For Johan Joubert, the lightbulb moment came when British Land switched from a time-based to usage-based monitoring strategy to underpin their ‘smart building platform’. Everything flowed from there.
For example, they discovered that out-of-hours energy consumption was higher than you might predict from usage figures. Having the data gave them an empirical evidence base, allowing them to set up feedback loops for continuous improvements. The onsite team intervened and fine-tuned, resulting in a 32% decrease in overall consumption – important for British Land’s corporate objective for environmental sustainability.
Making data useful
To do any of that you must overcome the problems that typically stop data from being useful.
Agreeing an overarching estate management strategy should motivate the gatekeepers of siloed data to open up. After all, doing so stands to make their jobs more successful and rewarding.
However, a huge dump of data can paralyse action. A better approach, said Shrikant Sharma, is to start by assessing the data you need and then to limit your search to harvesting just them. According to Sharma, this will yield about 80% of the information required.
The missing 20% can be gathered by installing new systems, which is likely cheaper and less disruptive than many fear. Whether to measure occupancy patterns, relative humidity, CO2 levels, or anything else, there’s probably a ‘peel-and-stick’ sensor to do the job. With long battery lives, these gizmos connected to the Internet of Things (IoT) transmit data to a central hub where they can be monitored in real time and processed.

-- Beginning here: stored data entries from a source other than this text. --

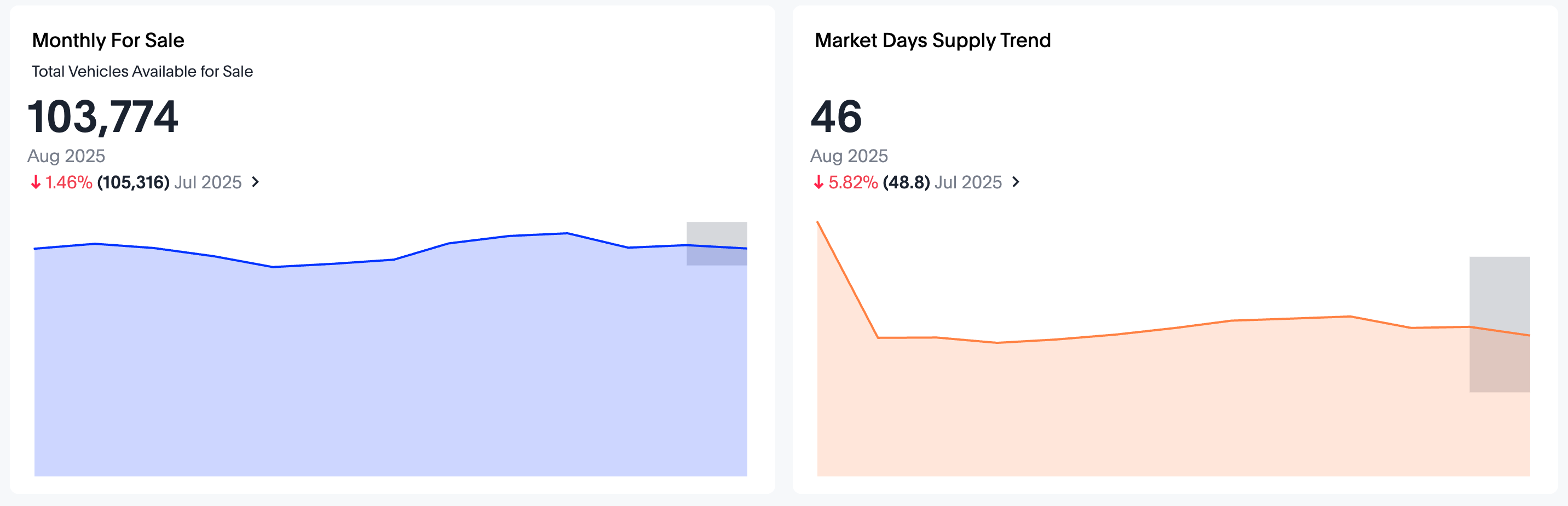Expand the Market Days Supply comparison chevron

1015,182
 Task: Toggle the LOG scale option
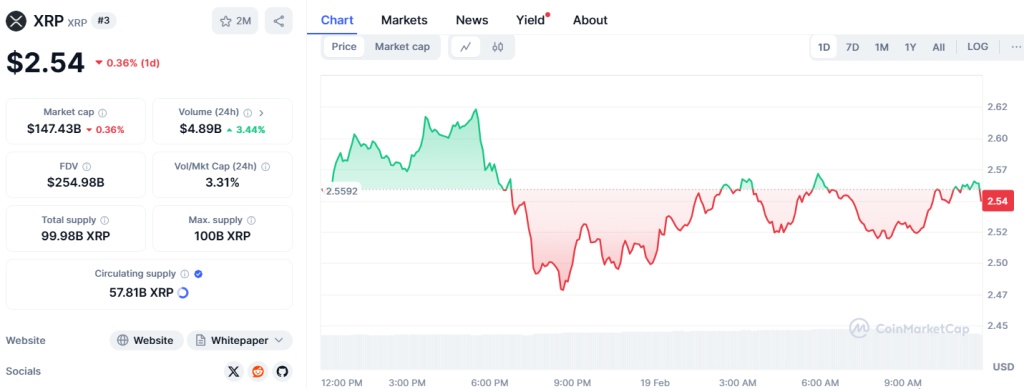(978, 47)
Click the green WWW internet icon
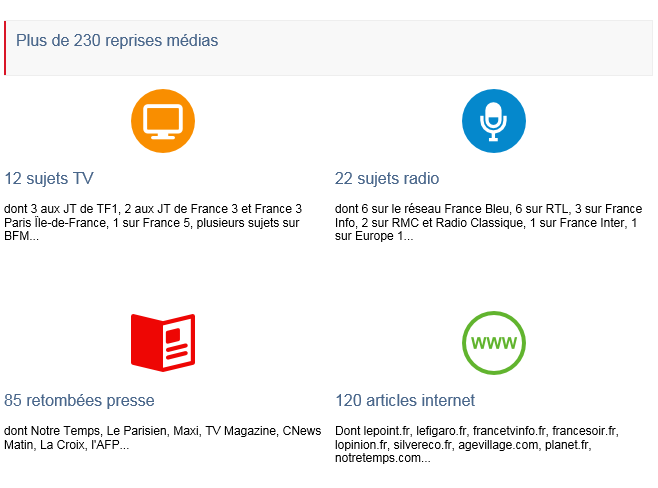 tap(494, 343)
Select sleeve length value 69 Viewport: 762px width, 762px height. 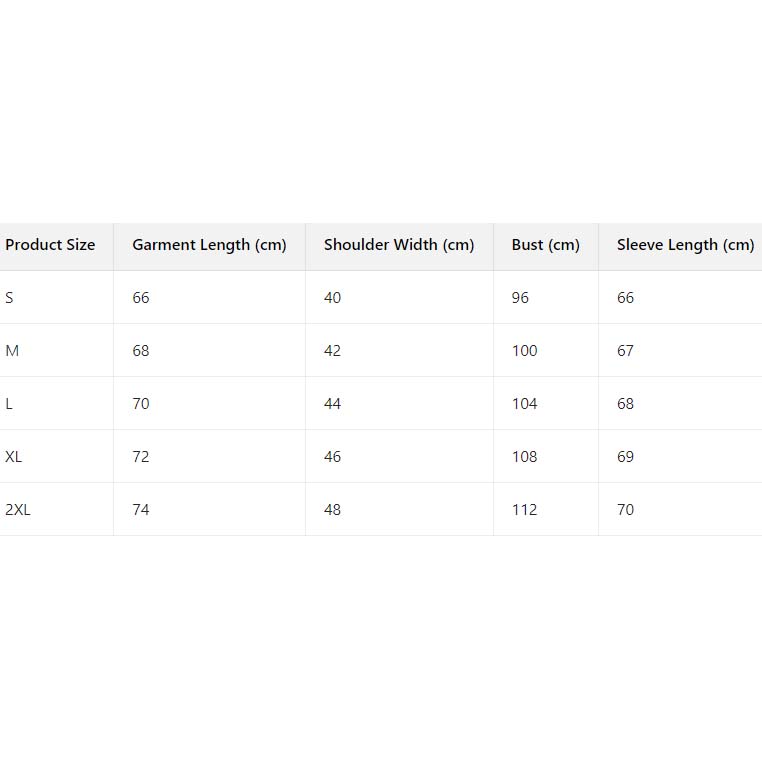point(625,457)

Next, data need to be configured. British Land, for example, has developed a centralised digital platform to monitor the properties it manages. To work, input data must be structured and thereafter kept to uniform standards. Suppliers carrying out any subsequent repair, maintenance or construction work must structure their input data to the same uniform standards.
Data also need to be visualised on an intuitive, centralised dashboard. Shrikant Sharma recommended overlaying the data on a 2- or 3-D representation of the spaces for real-time readings, with background applications to analyse, for example, trends over time or anomalous events.
This makes the data fit to optimise utilisation rates and, from there, organisational outcomes. Monitoring can be automated, with deviations from the norm programmed to either self-correct or set off alarm bells.
What’s more, the intuitive presentation of data allows anyone with access to explore the current state of play and where there are problems or pinch points. At the moment, access tends to be constrained to just the asset managers. In the future, though, it could be extended to occupants. For example, Johan Joubert said that British Land are currently contemplating sharing real-time data from their smart building platform with their tenants.
In summary
Of course, the digital estate is not a silver bullet. There are problems, not least in the residential sector, where, as Ayo Allu pointed out, rights to privacy and quiet enjoyment clash with efforts to gather data. You can see the potential, though. Not only could utilisation feedback inform future modifications and designs, it could also improve health outcomes that benefit tenants and, indeed, the National Health Service.
The aggregation of data at scale is where the real savings and opportunities arise. This approach is driving the estate strategy at Cardiff Metropolitan University, where data analysis has revealed the opportunities arising from current underutilisation, and potential savings to be made in addressing out-of-hours energy usage.
Their response? To stop building new space, saving £5m in the first year, and to “turn stuff off”, saving 860 megawatts of power in six months. The digital estate really does reveal, as Graham Lewis put it, “the art of the possible.”